I am remodeling a home that has a window that is a precast cement window that looks like a four leaf clover. The Drywall sub that I hired doesn't know how to drywall this window. I don't even know the name of this window. I know this is a long shot...but does anyone know the name of this window and how to drywall around the opening? I do have pics I can email. Thanks for the help.


----------



## oacllc (Sep 20, 2006)

Don
I would like to see the picture. Please email it to me


----------



## AtlanticWBConst (Mar 29, 2006)

Heck with Email,

Post a pic. of those weird suckers.


----------



## TonyD (Aug 4, 2006)

Quadfoil, Trefoil, both very common for Gothic Architecture.


----------



## TonyD (Aug 4, 2006)

As for drywalling to the openning it really depends on the situation, usually the lite is set into a larger window ie, an ogee arch.
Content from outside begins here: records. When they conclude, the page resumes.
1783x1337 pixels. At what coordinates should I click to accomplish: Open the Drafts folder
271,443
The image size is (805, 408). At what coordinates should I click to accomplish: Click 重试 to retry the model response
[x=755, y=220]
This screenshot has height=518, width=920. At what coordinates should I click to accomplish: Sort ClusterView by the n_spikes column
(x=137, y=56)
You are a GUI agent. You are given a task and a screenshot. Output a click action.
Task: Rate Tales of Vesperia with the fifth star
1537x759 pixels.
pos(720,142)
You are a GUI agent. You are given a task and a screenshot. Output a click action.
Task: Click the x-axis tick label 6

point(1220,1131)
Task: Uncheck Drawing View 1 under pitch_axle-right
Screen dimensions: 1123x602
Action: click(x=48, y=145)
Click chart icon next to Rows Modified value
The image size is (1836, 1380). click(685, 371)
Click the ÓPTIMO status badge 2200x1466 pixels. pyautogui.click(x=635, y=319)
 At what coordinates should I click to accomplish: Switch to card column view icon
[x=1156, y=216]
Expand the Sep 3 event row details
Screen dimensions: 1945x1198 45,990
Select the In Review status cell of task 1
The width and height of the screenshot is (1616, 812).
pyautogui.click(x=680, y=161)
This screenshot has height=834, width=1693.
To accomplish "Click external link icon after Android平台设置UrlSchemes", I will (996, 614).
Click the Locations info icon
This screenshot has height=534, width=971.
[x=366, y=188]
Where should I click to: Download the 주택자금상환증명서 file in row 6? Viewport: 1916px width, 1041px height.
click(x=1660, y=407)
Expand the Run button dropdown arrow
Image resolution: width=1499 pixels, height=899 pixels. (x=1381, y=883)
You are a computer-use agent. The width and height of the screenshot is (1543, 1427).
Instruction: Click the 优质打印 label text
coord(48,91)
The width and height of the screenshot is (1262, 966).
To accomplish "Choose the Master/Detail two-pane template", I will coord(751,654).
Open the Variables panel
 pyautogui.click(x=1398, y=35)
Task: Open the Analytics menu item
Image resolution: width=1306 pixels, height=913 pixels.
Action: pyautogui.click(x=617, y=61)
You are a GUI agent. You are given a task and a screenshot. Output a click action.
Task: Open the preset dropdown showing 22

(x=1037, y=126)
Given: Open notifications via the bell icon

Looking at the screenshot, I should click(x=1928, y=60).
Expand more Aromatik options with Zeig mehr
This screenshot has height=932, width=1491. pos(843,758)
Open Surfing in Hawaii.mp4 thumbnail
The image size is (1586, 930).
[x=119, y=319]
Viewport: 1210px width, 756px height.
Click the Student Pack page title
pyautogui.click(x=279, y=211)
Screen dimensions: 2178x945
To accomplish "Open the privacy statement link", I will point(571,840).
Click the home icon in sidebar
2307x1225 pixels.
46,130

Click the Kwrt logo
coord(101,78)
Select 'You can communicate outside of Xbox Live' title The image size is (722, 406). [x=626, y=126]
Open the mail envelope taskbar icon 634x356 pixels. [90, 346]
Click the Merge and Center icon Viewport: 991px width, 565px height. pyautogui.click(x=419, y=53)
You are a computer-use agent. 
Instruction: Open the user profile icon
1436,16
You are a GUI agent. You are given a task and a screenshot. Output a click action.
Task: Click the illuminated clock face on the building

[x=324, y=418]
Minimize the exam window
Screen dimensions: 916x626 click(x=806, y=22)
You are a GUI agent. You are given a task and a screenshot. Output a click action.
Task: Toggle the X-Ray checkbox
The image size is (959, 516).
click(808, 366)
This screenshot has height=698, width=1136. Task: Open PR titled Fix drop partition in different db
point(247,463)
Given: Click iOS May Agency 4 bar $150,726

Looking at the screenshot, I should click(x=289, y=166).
If not maybe a custom casing is in order? are you intending to wrap arond into the opening towards the unit? Or if it protrudes into the room can you butt to it?


----------



## Don H (Sep 20, 2006)

Thank you TonyD, AtlanticWBconst, and Oacllc for you interest in helping me. For what ever reason I am not able to post a pic or email you. Here is my email and I will send you pics and see if you can identify and what to do. Don H.

email: [email protected]


----------



## AtlanticWBConst (Mar 29, 2006)

Don,

Sent PM to you.


----------



## Don H (Sep 20, 2006)

This is the window on the inside that I need finished.


----------